→ Material for this task:
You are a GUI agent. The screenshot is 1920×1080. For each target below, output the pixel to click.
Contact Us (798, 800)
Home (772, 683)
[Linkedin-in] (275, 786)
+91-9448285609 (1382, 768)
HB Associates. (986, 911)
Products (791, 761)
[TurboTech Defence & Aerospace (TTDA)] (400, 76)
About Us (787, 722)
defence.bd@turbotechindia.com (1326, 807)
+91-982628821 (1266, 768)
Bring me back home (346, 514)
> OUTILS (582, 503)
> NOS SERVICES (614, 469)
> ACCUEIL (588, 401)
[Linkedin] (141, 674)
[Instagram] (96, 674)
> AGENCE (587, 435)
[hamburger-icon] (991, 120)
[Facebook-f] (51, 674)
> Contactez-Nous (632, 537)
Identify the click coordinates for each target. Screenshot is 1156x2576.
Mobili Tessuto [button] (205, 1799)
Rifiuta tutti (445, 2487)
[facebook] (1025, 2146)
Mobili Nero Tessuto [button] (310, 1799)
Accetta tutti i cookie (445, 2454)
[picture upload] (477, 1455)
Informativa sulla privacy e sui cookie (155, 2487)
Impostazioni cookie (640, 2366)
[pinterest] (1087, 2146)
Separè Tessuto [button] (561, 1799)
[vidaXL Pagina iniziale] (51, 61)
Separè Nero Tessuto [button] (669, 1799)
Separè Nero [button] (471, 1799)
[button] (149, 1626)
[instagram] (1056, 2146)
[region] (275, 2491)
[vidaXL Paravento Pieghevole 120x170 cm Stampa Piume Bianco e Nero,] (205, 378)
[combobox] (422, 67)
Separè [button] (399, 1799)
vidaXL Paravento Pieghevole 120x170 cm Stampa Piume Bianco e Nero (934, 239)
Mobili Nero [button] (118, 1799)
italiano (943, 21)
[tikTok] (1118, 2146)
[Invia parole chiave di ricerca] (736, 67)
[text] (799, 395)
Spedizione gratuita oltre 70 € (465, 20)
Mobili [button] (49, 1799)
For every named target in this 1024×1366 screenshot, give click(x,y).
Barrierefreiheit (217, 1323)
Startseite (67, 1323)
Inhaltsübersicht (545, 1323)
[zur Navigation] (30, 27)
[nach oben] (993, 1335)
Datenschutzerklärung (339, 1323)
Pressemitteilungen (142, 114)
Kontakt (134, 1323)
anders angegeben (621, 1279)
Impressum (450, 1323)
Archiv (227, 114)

→ Problem details: Write out the lines above from the one containing "Pressemitteilungen (142, 114)" through the last, exactly as they are.

→ Response area:
Pressemitteilungen (142, 114)
Kontakt (134, 1323)
anders angegeben (621, 1279)
Impressum (450, 1323)
Archiv (227, 114)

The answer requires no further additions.